__Task item 1__:
Answer these questions using the article on Angel Raich's appeal:
(a) In which city is the three-judge panel of the 9th U.S. Circuit Court of Appeals sitting?
(b) Who is named as the author of the article?
(c) What does the government argue has no constitutionally protected fundamental right?
__Task item 2__:
Repeat everything in the article on Angel Raich's appeal from "Less than a" down to "different legal argument.", word for word.

__Provided passage__:
Pubdate: Mon, 27 Mar 2006
Source: Daily Review, The (Hayward, CA)
Copyright: 2006 ANG Newspapers
Contact: [EMAIL PROTECTED]
Website: http://www.insidebayarea.com/dailyreview
Details: http://www.mapinc.org/media/1410
Author: Josh Richman, Staff Writer
Cited: http://www.angeljustice.org
Bookmark: http://www.mapinc.org/people/Angel+Raich (Angel Raich)
Bookmark: http://www.mapinc.org/mmj.htm (Cannabis - Medicinal)

RAICH BRINGS MARIJUANA CASE BACK TO APPEALS COURT

Less than a year after the U.S. Supreme Court ruled against her,
Oakland medical marijuana patient and advocate Angel Raich will go
back before a federal appeals court today with a different legal argument.

Her lawyers will try to persuade a three-judge panel of the 9th U.S.
Circuit Court of Appeals, sitting in Pasadena, that keeping her from
using marijuana as medicine unduly burdens her fundamental rights to
life and freedom from pain, as protected by the Fifth Amendment's Due
Process Clause and the Ninth Amendment.

The government argues there's no constitutionally protected
fundamental right to obtain and use marijuana in defiance of the
federal ban on the drug.

__Source material__:
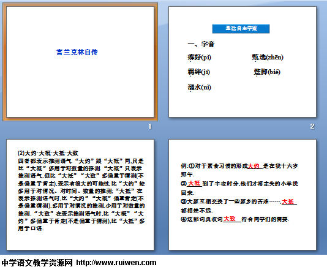Select the slide with red fill-in answers
Screen dimensions: 327x267
point(242,195)
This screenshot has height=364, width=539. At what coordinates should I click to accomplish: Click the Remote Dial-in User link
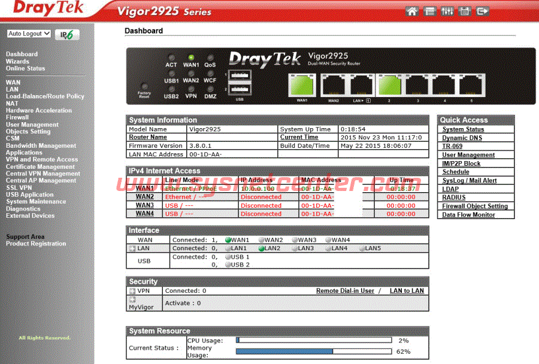345,291
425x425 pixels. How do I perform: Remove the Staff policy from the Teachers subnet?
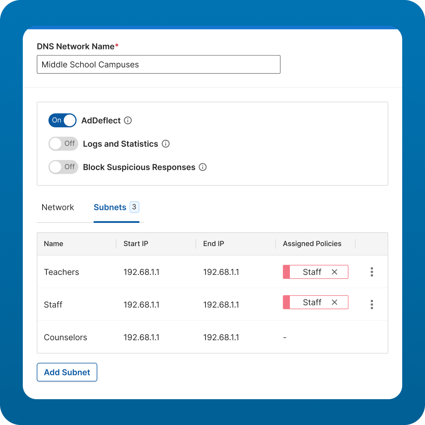[335, 271]
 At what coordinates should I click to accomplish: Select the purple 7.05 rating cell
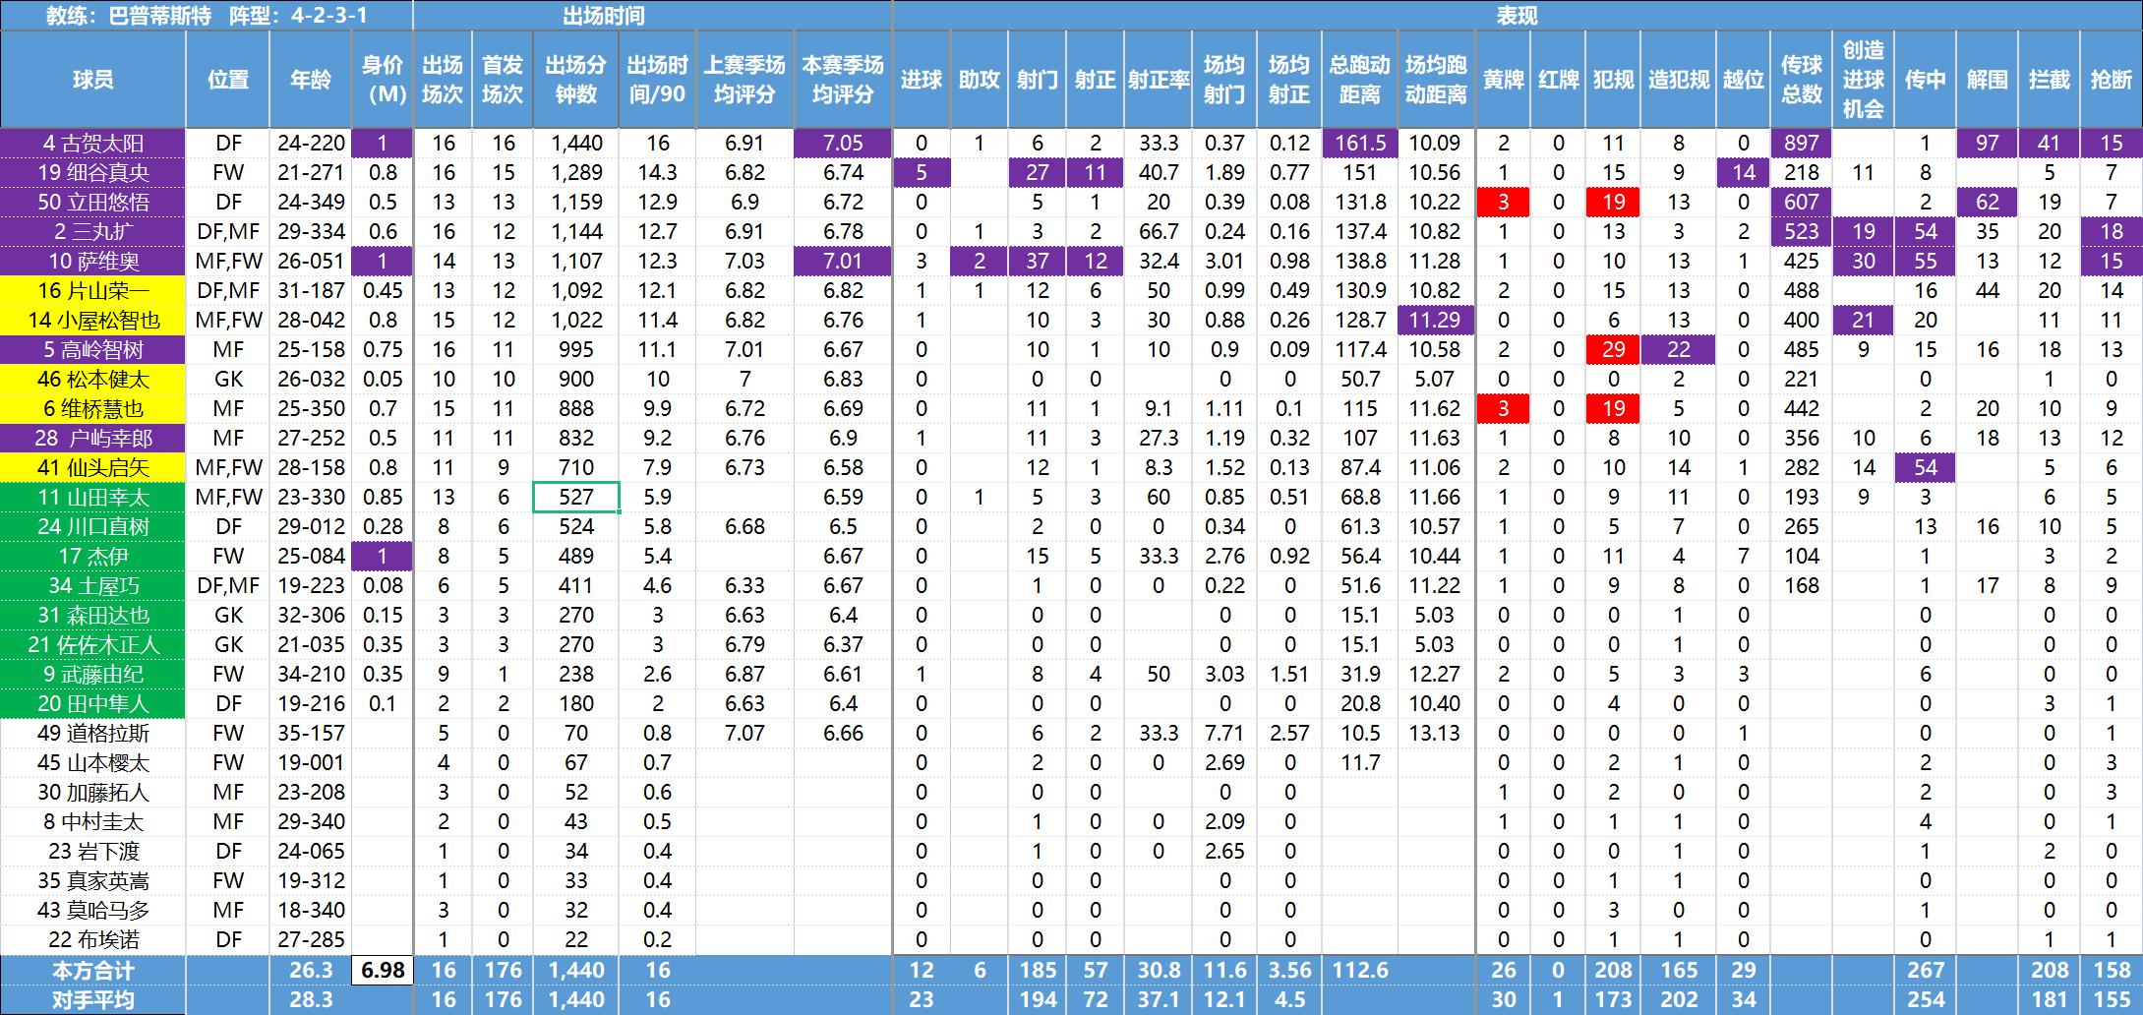pos(843,144)
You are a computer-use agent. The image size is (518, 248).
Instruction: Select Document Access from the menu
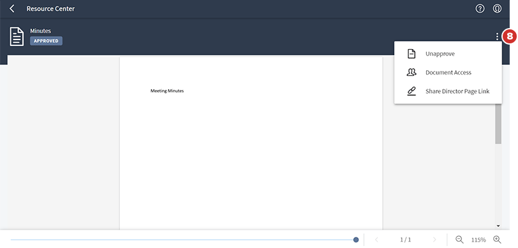coord(448,73)
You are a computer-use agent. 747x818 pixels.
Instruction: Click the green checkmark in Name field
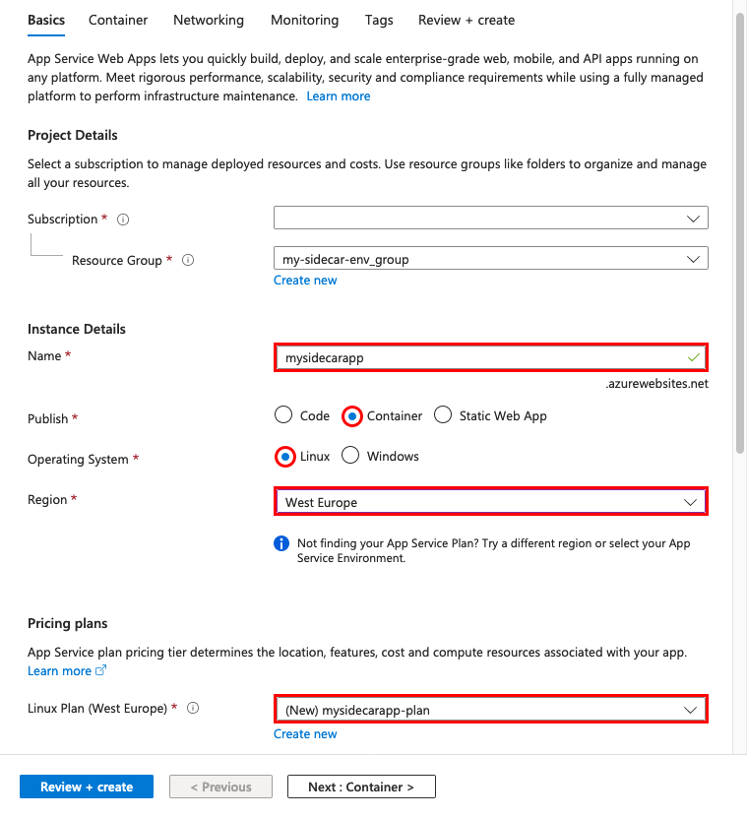[x=693, y=357]
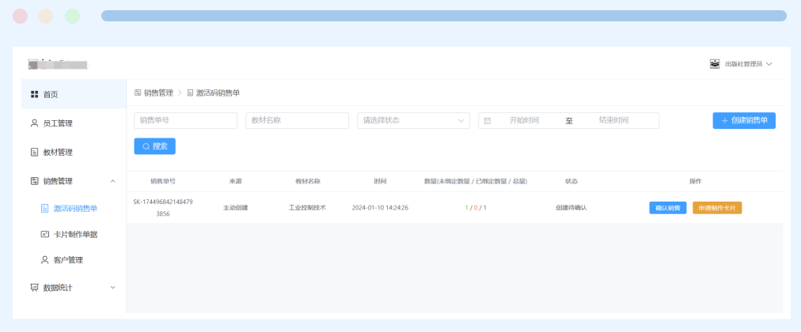Click the 确认销售 button in the row
Image resolution: width=801 pixels, height=332 pixels.
coord(667,208)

__Worked solution 1__:
(a) Pasadena
(b) Josh Richman, Staff Writer
(c) Obtaining and using marijuana in defiance of the federal ban on the drug

__Worked solution 2__:
Less than a year after the U.S. Supreme Court ruled against her,
Oakland medical marijuana patient and advocate Angel Raich will go
back before a federal appeals court today with a different legal argument.